# START OF Selected passage

I want to reiterate what Ruthless Bunny said. I have a Presa Canario, which looks like a pitbull on steroids. He's friendly and has never growled at anyone but I know some people are automatically afraid of him when they see him. If I see people reacting nervously, I make sure his attention is focused on me and not them. Dogs pick up your body language. You should watch a few episodes of The Dog Whisperer. Regardless of what many people think of him, I think he is spot on when talking about the energy the people give off to their dogs and the importance of redirecting.

High value treats are also good redirects. My dog loves squeaky toys. Consider working with a trainer. It was expensive for me but worth every penny. I have a giant, powerful dog and I care about the people and pets in my community. I didn't want a dog that is likely to harm someone so I've worked very hard to socialize him and make sure he is obedient. He is not perfect but he is a well behaved dog. Consider participating in the Canine Good Citizen program and teach your dog how to behave.

I lived in a high rise in San Francisco and my dog and I were on the elevator A LOT, at least three round trips a day. Some people would not get on if we were on. I was fine with that. And some would get off if we got on. I was fine with that too. But I didn't get on crowded elevators. He's too big. I didn't try to make people comfortable with him but I was always courteous. No sniffing the butt of the person standing in front of him; no rubbing against people going to work and getting dog hair on them. Absolutely no jumping on anyone ever.

# END OF Selected passage
# START OF Stored records

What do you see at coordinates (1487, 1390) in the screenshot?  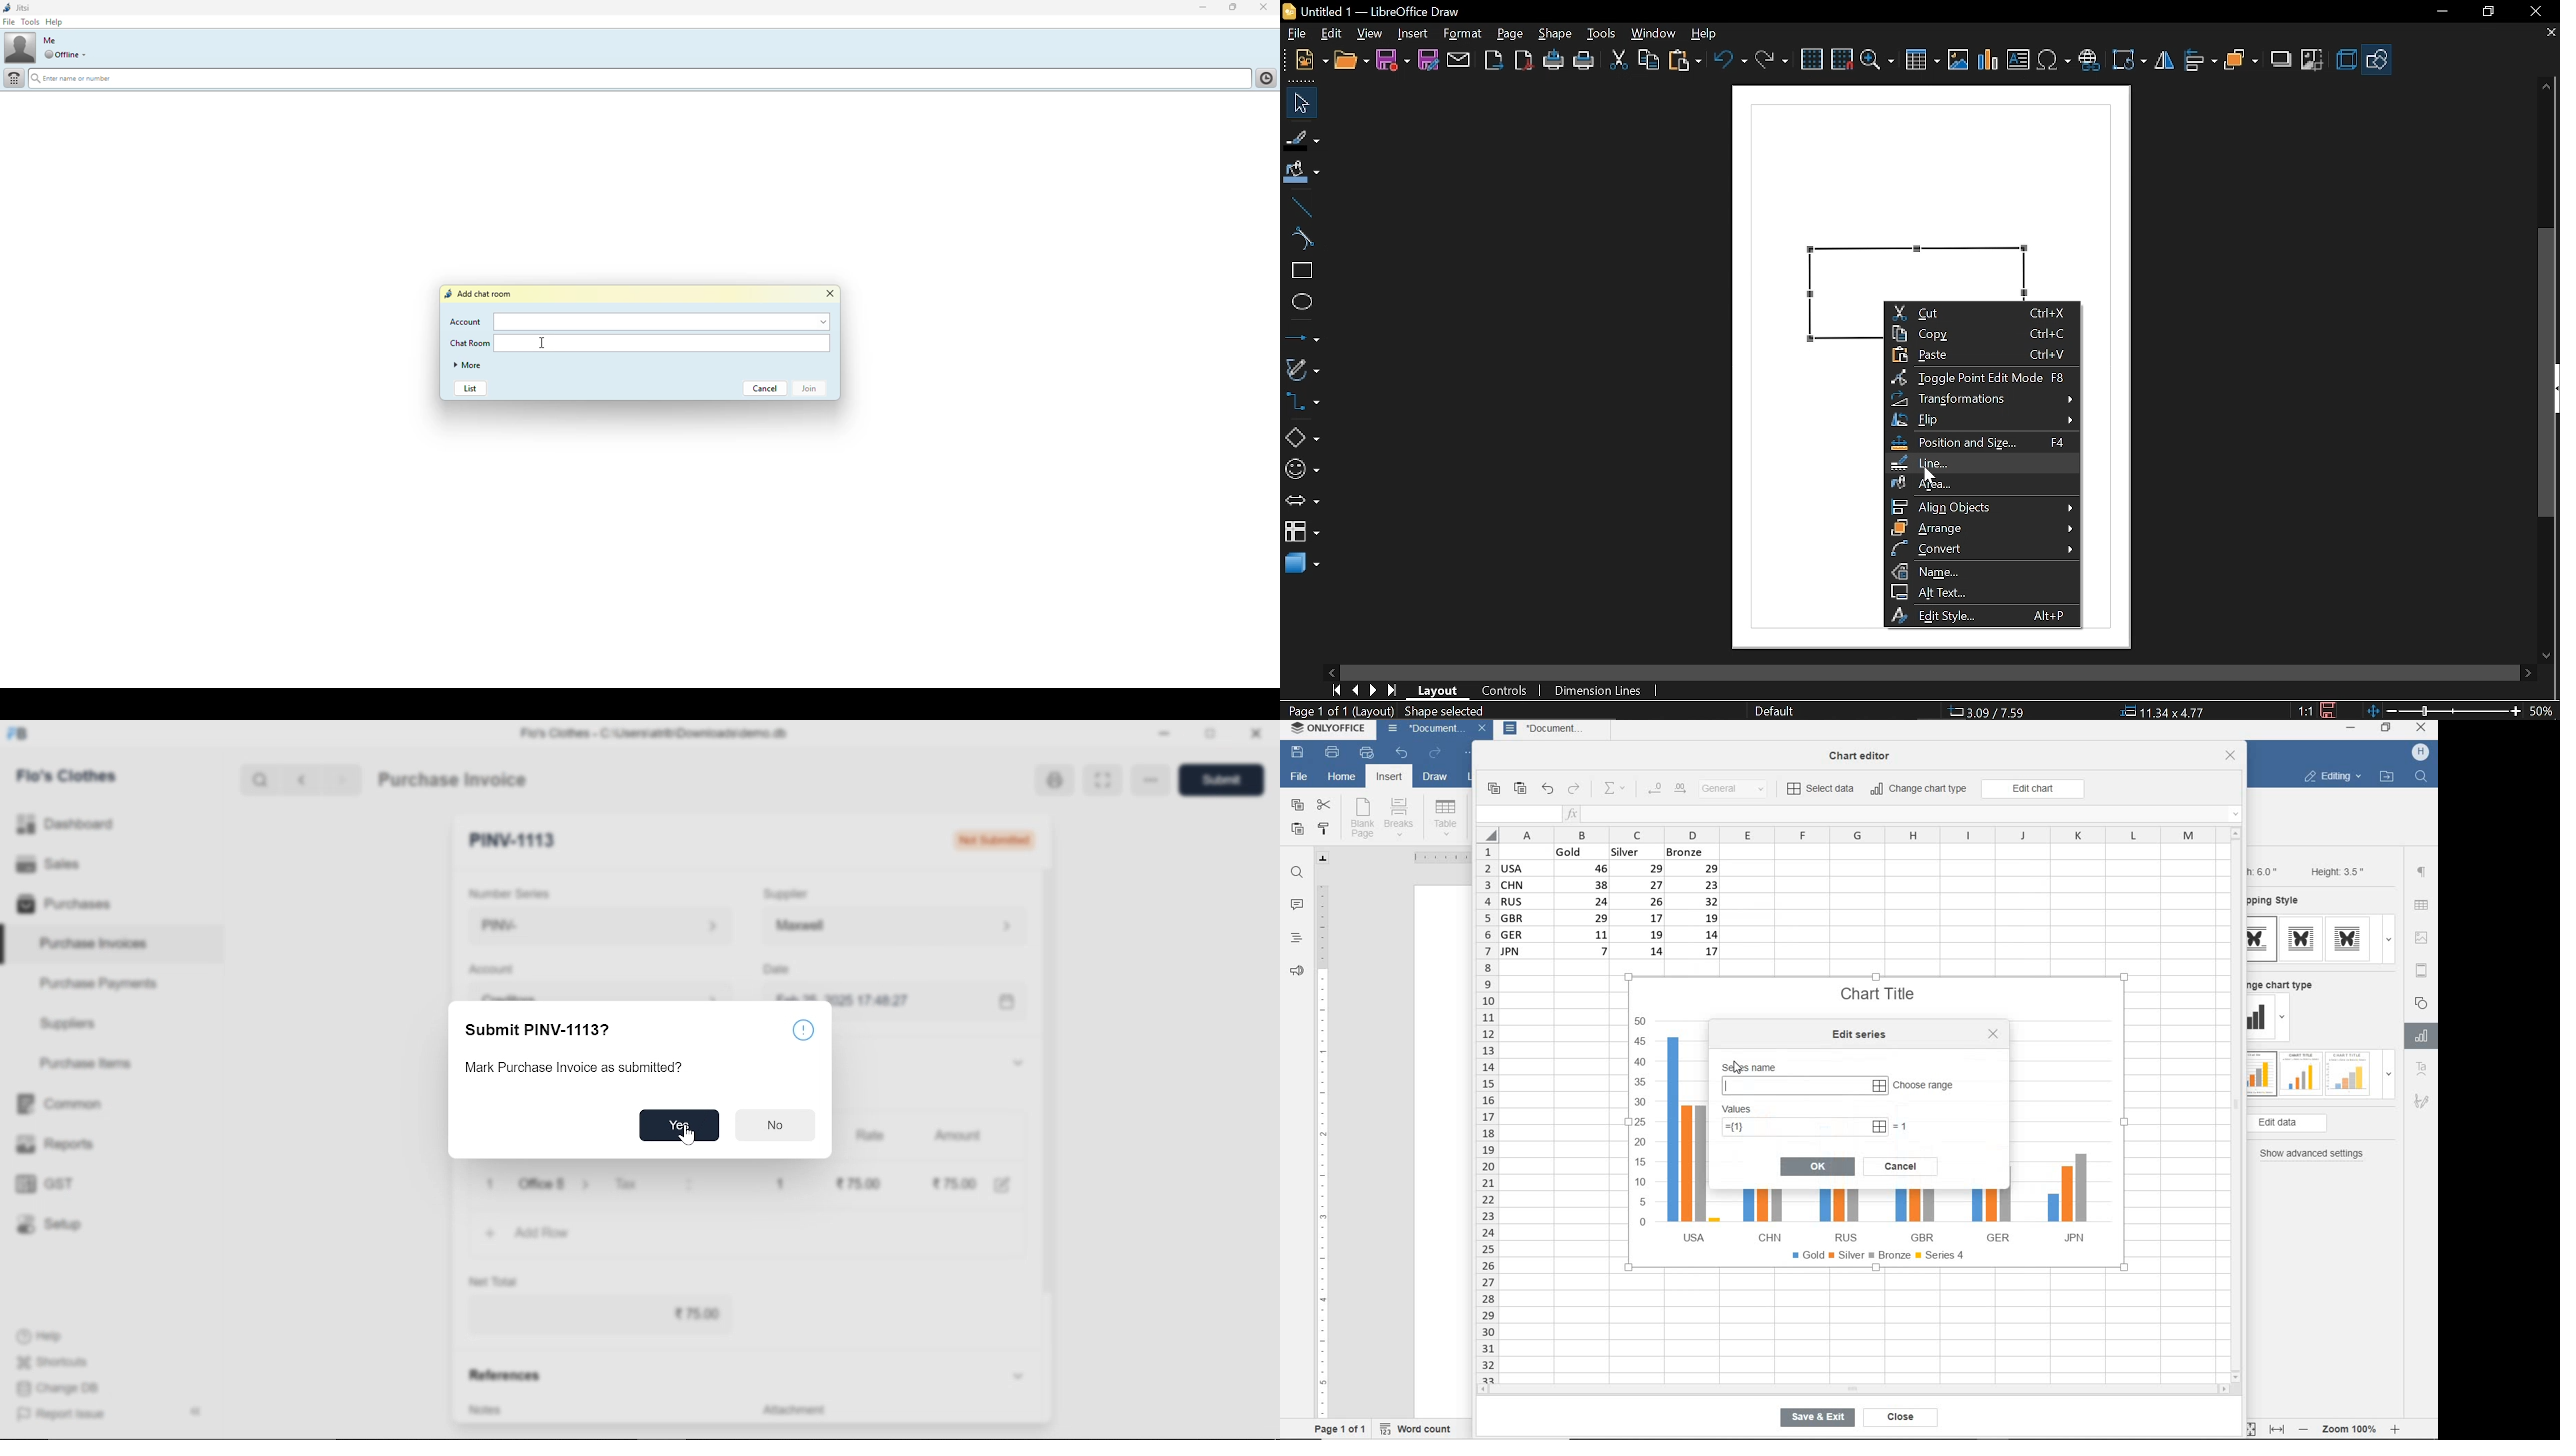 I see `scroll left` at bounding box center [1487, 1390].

# END OF Stored records
# START OF Stored records

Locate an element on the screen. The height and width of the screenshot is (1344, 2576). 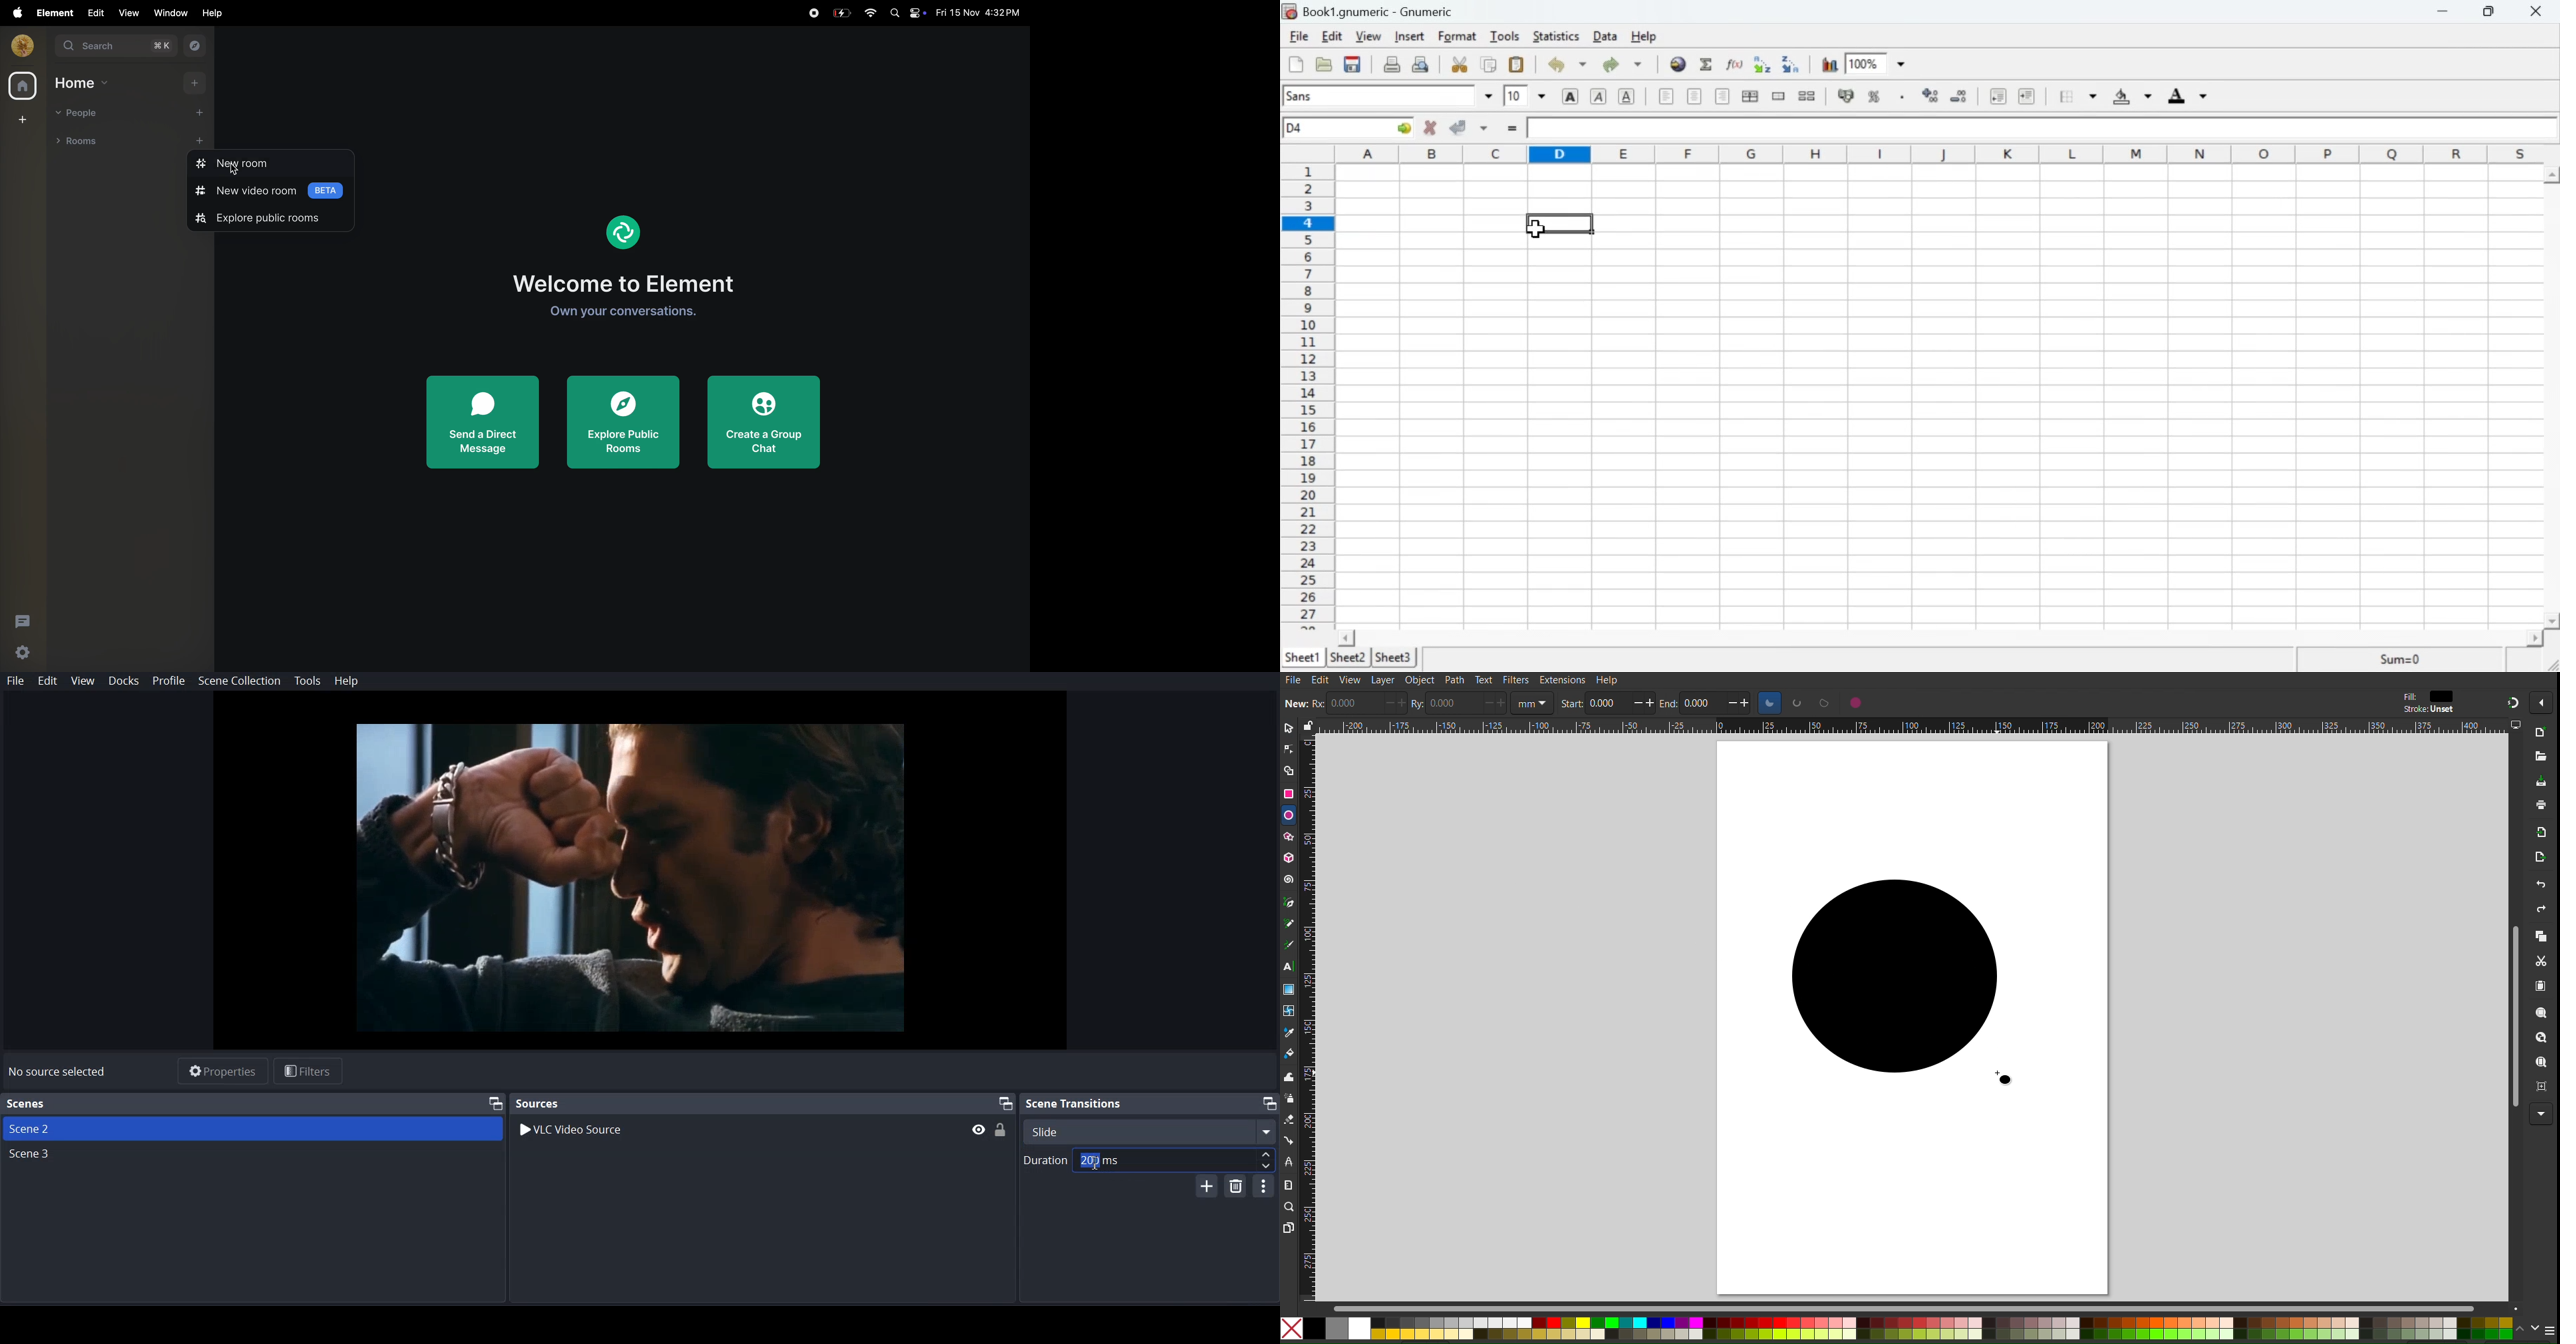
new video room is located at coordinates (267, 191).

# END OF Stored records

» What to work on
1. Reproduce the part of the dog-owner post starting with "I want to reiterate" and going on through "importance of redirecting.".
2. Answer these questions from the dog-owner post:
(a) What breed is the writer's dog?
(b) What kind of toy does the dog love?
(c) At least how many elevator round trips a day did the writer and the dog make in the high rise?

» List of solutions
1.
I want to reiterate what Ruthless Bunny said. I have a Presa Canario, which looks like a pitbull on steroids. He's friendly and has never growled at anyone but I know some people are automatically afraid of him when they see him. If I see people reacting nervously, I make sure his attention is focused on me and not them. Dogs pick up your body language. You should watch a few episodes of The Dog Whisperer. Regardless of what many people think of him, I think he is spot on when talking about the energy the people give off to their dogs and the importance of redirecting.

2.
(a) A Presa Canario.
(b) Squeaky toys.
(c) At least three.